Copy the entries word for word, beginning with the line that contains "You are a GUI" and continuing through the line that contains "How do I perform: Open".
○ ○ ○ ○
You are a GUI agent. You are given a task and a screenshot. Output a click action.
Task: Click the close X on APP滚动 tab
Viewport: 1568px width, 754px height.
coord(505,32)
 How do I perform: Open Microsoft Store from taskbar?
○ ○ ○ ○
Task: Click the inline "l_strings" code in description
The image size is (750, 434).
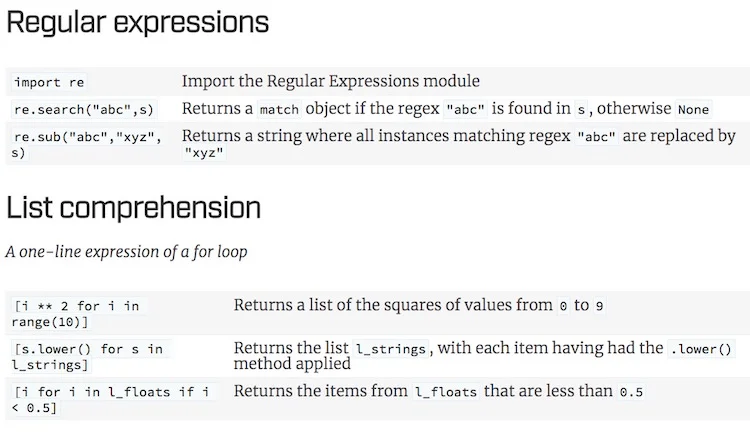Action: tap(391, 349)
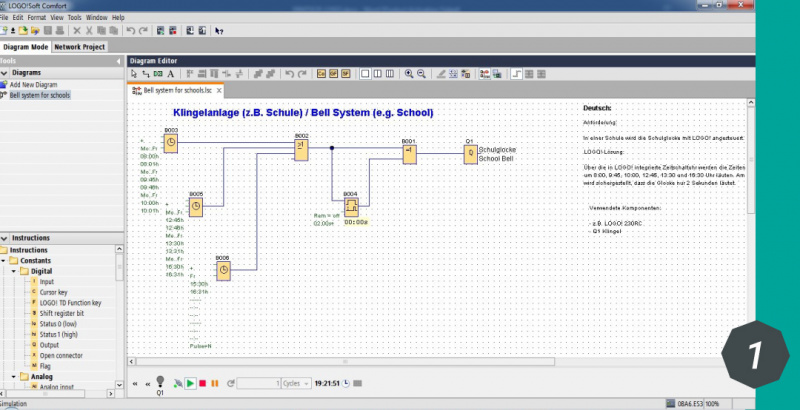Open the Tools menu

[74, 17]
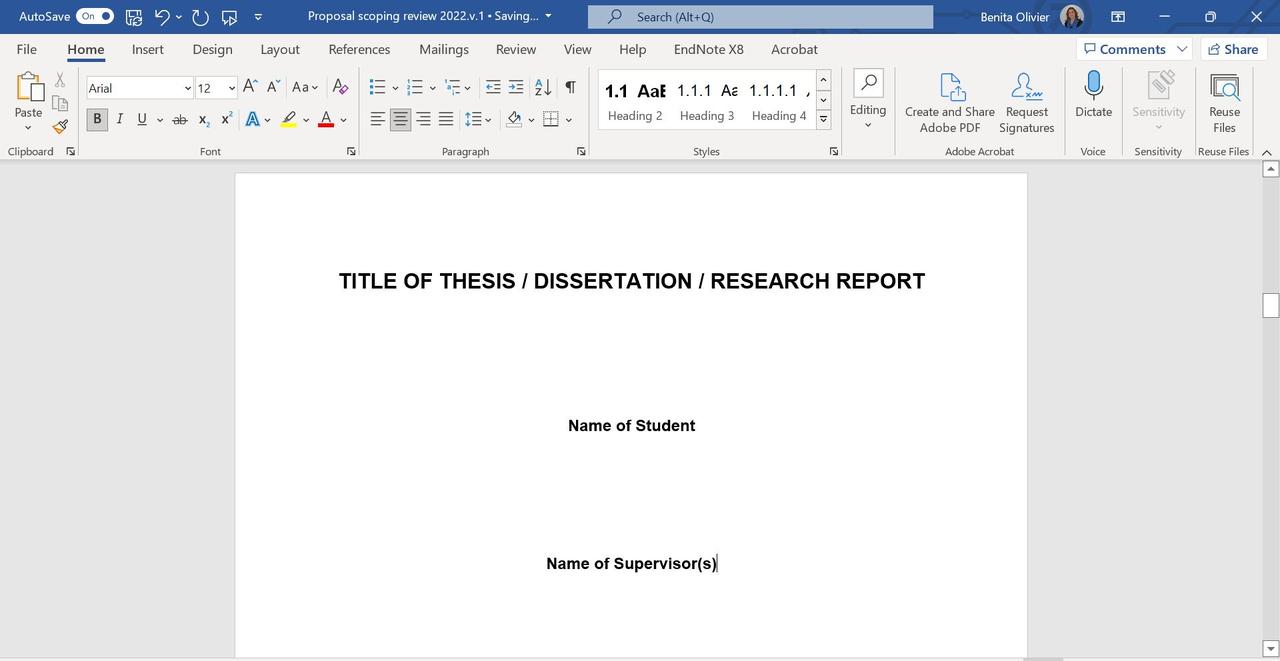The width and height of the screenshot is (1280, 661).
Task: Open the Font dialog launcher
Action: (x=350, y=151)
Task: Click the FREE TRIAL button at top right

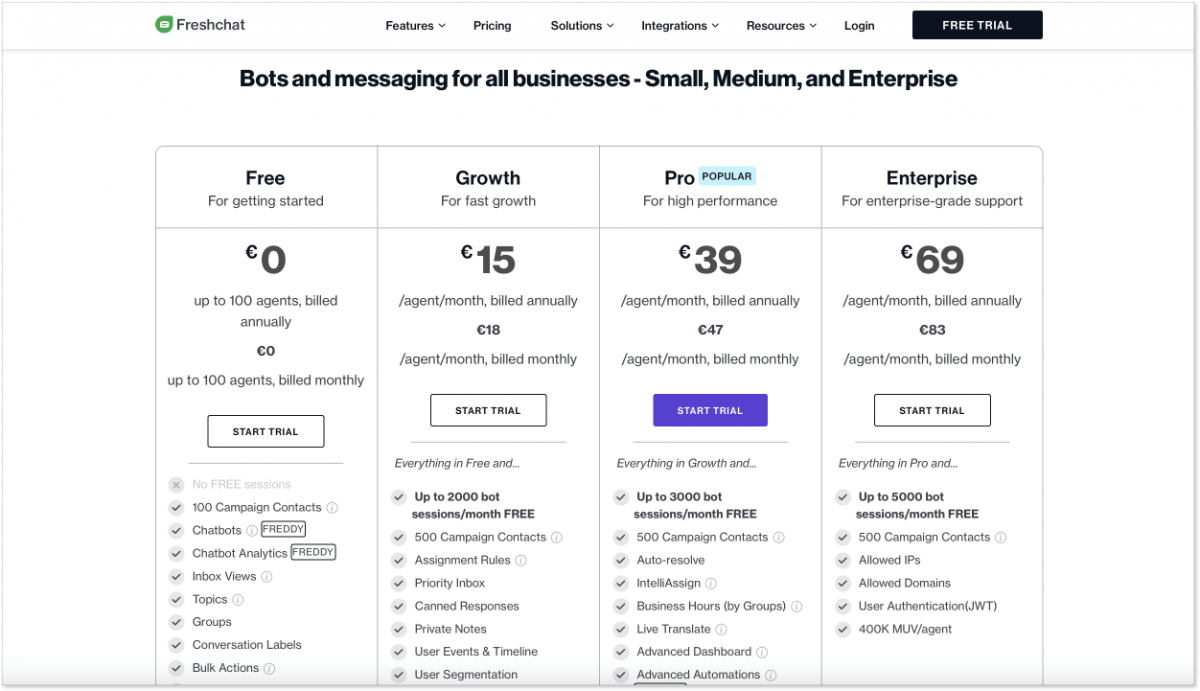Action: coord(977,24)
○ ○ ○ ○
◆ **Task response**:
You are a GUI agent. You are given a task and a screenshot. Output a click action.
Task: Click the close X on APP滚动 tab
Viewport: 1568px width, 754px height.
coord(505,32)
 How do I perform: Open Microsoft Store from taskbar?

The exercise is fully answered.